[EXTRACT TO READ]
┌────────
Iran says close to deal over nuclear work

Iran said on Saturday it was close to an agreement with France, Britain and Germany that would enable it to resume sensitive …

Iran said on Saturday it was close to an agreement with France, Britain and Germany that would enable it to resume sensitive nuclear activities that have been frozen for months.

The three European Union powers persuaded Iran to suspend activities related to uranium enrichment late last year to reassure the world it was not seeking nuclear arms, as Washington alleges. Iran said this week it would soon resume such activities.

The three EU foreign ministers sent a letter on Wednesday to Iran's chief nuclear negotiator Hassan Rohani warning him that breaking the suspension now would end talks and that they would then back US moves to refer Iran to the UN Security Council for possible sanctions.

But Mr Sirus Naseri, a senior Iranian negotiator in the EU talks and Iran's chief delegate to the U.N. nuclear watchdog, said Tehran was not far from a deal with the Europeans that would allow it to resume work at a uranium processing plant.
└────────
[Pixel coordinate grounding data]
┌────────
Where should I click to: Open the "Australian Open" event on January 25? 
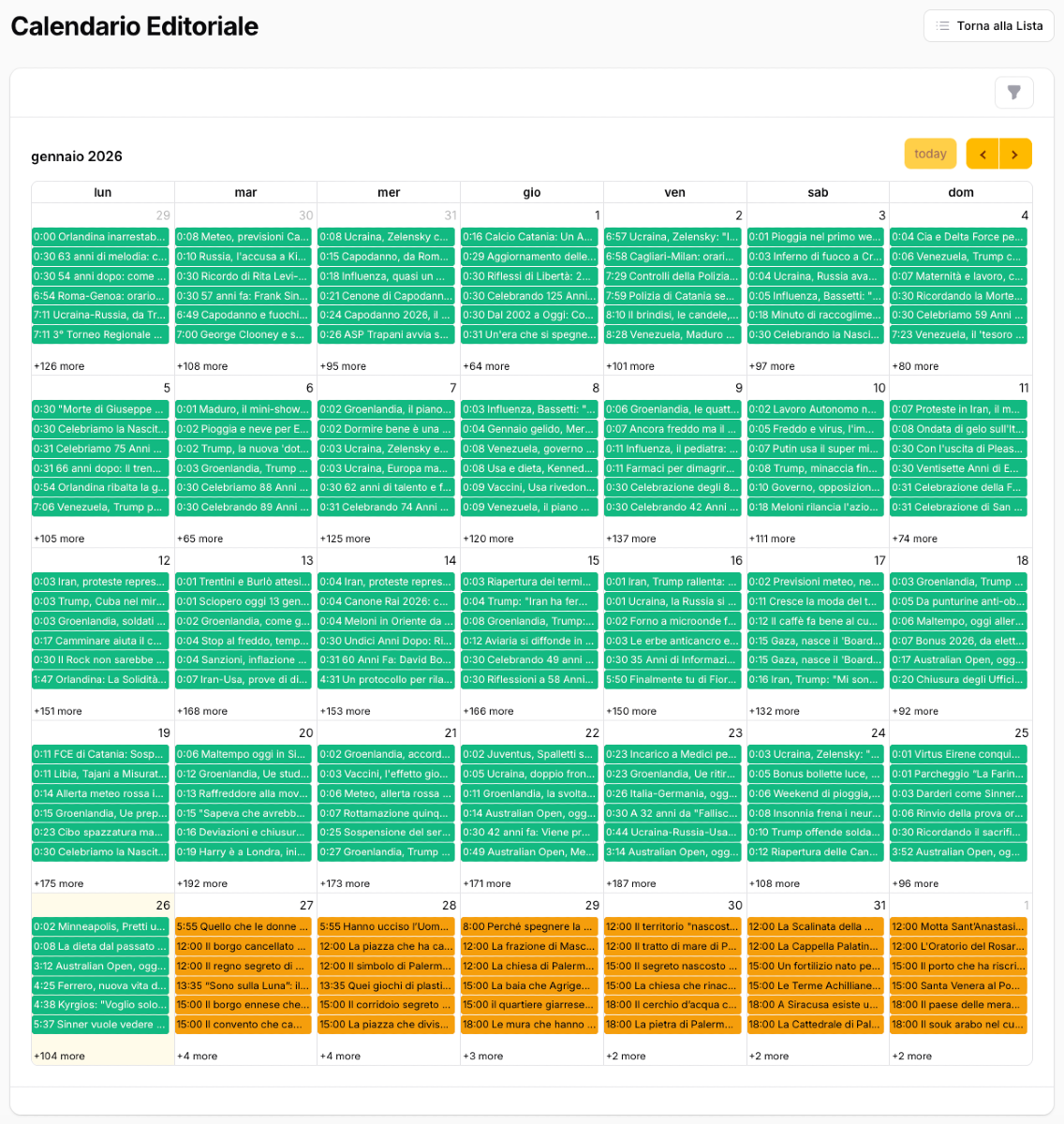(x=958, y=851)
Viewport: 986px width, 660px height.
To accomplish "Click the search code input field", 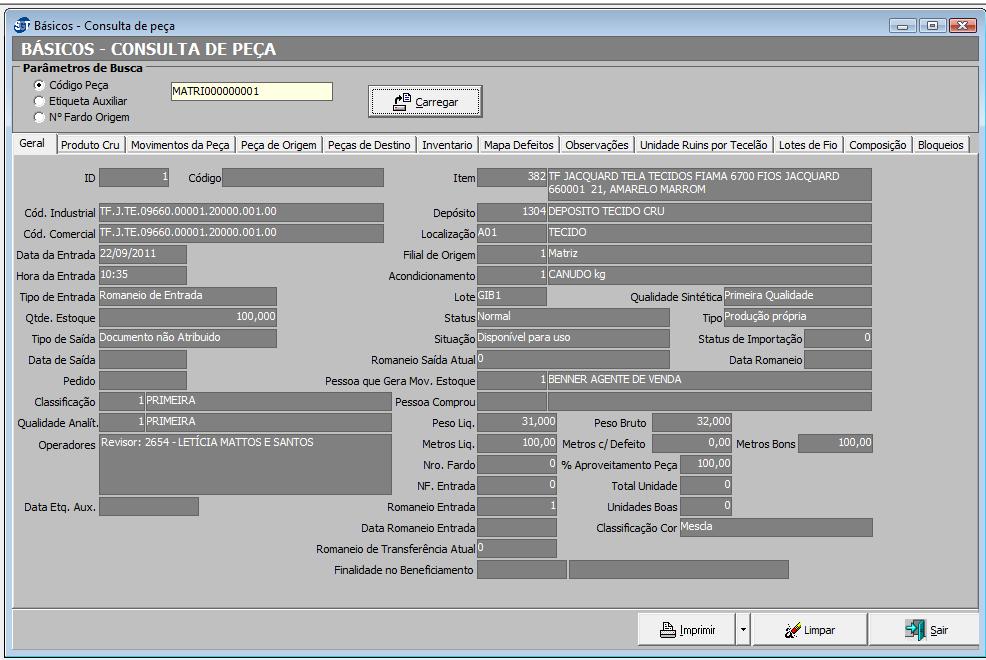I will click(251, 91).
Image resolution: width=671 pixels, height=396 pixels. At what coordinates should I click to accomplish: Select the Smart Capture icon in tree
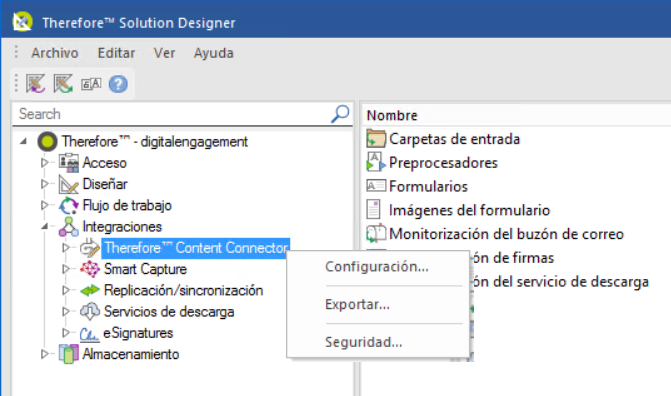pyautogui.click(x=90, y=269)
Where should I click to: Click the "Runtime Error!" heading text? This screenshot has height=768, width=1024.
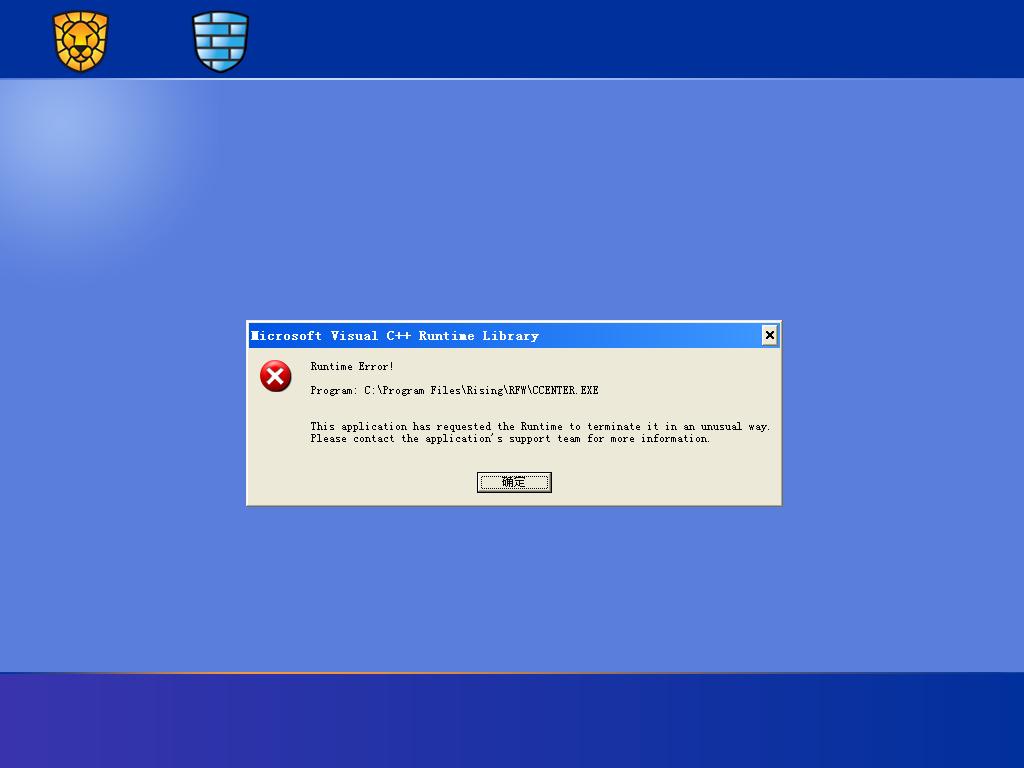[x=352, y=366]
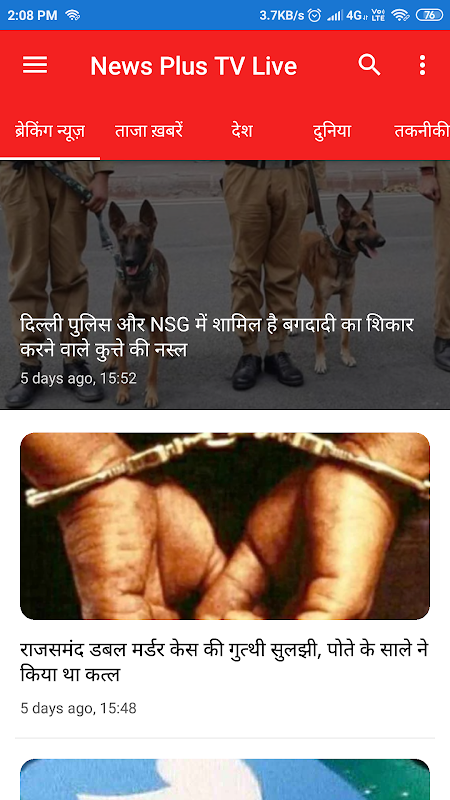
Task: Open the three-dot overflow menu
Action: click(x=422, y=65)
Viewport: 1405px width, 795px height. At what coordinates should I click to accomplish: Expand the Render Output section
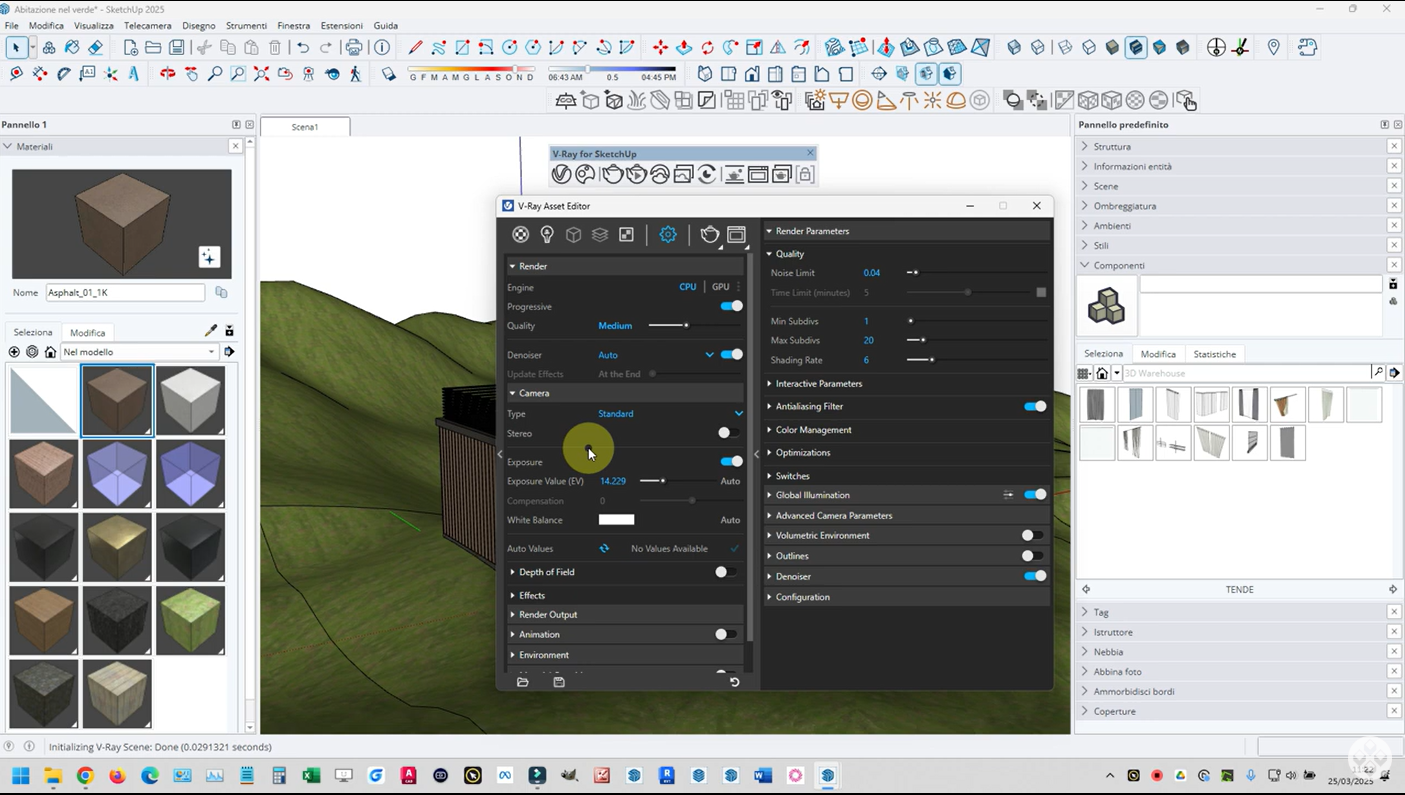[x=548, y=615]
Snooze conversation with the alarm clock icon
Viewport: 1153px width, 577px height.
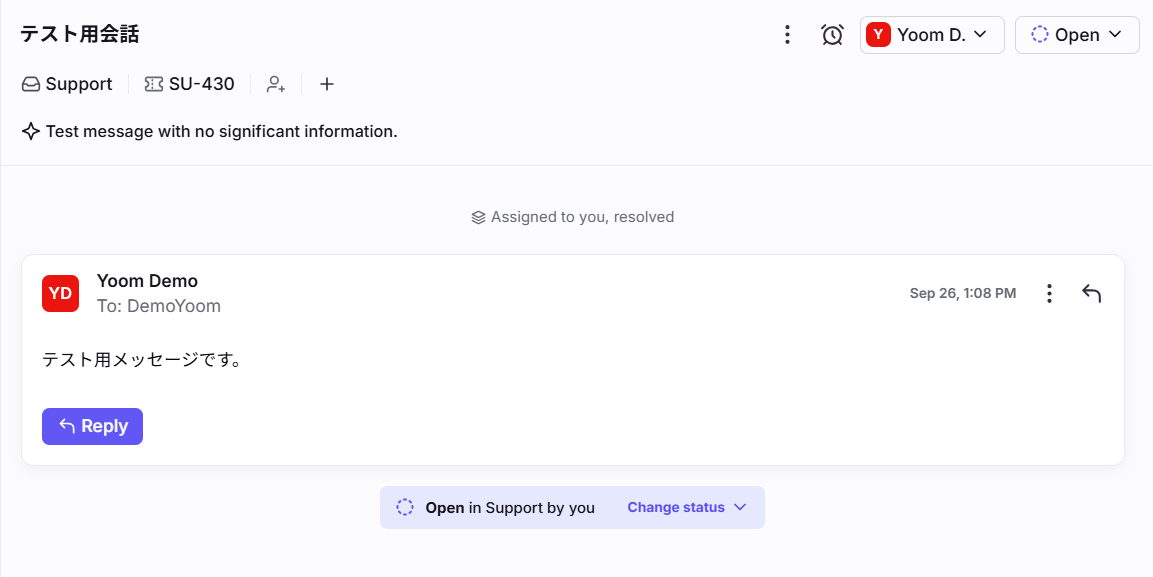pos(832,35)
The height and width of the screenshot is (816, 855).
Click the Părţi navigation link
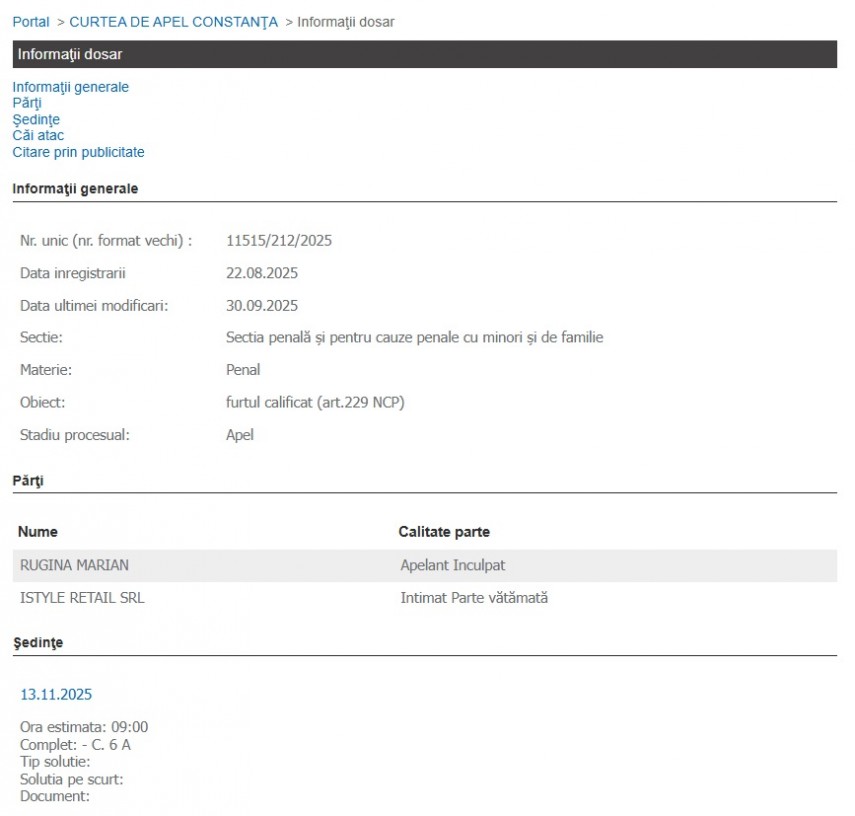(x=27, y=103)
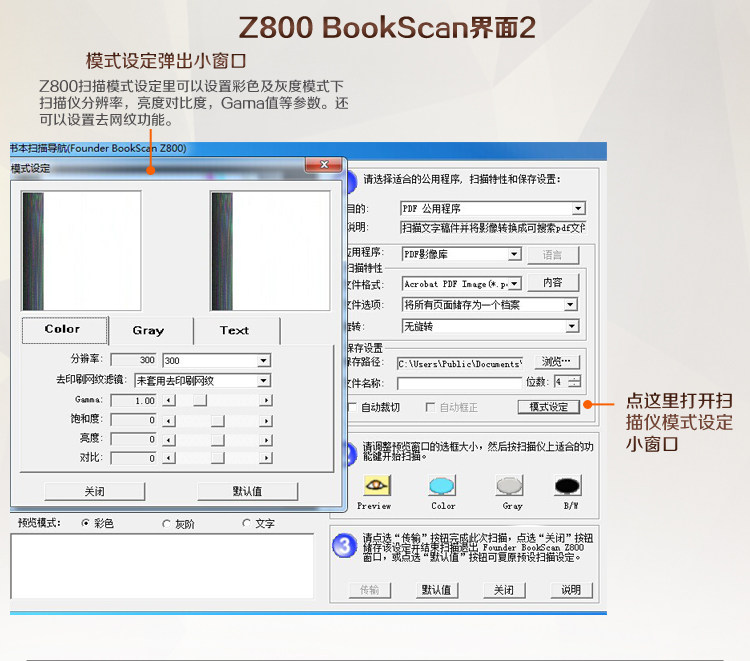
Task: Click the Gamma slider left arrow
Action: coord(169,400)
└────────
[ASSIGNMENT 1]
According to the news report on Iran's nuclear talks, why did France, Britain and Germany persuade Iran to suspend activities related to uranium enrichment?
[ASSIGNMENT 2]
Duplicate the part of the news report on Iran's nuclear talks that begins at the words "The three European" and stops after "for possible sanctions.".
[ASSIGNMENT 3]
Write the next part of the news report on Iran's nuclear talks, picking up after its final sentence.

[TASK RESPONSE 1]
They wanted to reassure the world that Iran was not seeking nuclear arms, as Washington alleges.

[TASK RESPONSE 2]
The three European Union powers persuaded Iran to suspend activities related to uranium enrichment late last year to reassure the world it was not seeking nuclear arms, as Washington alleges. Iran said this week it would soon resume such activities.

The three EU foreign ministers sent a letter on Wednesday to Iran's chief nuclear negotiator Hassan Rohani warning him that breaking the suspension now would end talks and that they would then back US moves to refer Iran to the UN Security Council for possible sanctions.

[TASK RESPONSE 3]
READ MORE

"We are not at all far from having a working agreement on the resumption of Isfahan, as long as there is a firm intention (to reach an agreement) there on the side of the Europeans," Mr Naseri told Reuters after a series of meetings in Vienna with UN and European officials.

EU negotiators -- who said at the beginning of the month they were far from a deal and that the talks were about to collapse -- were not immediately available for comment.

The facility at Isfahan converts raw "yellowcake" uranium into processed uranium gas. This gas can then be fed into centrifuges that spin at supersonic speeds to refine it for use as fuel in nuclear power plants or weapons.

Backed by Washington, the EU has demanded that Iran make the suspension permanent in exchange for economic and political incentives. But Iran insists it has a sovereign right to a uranium fuel programme which it will never abandon.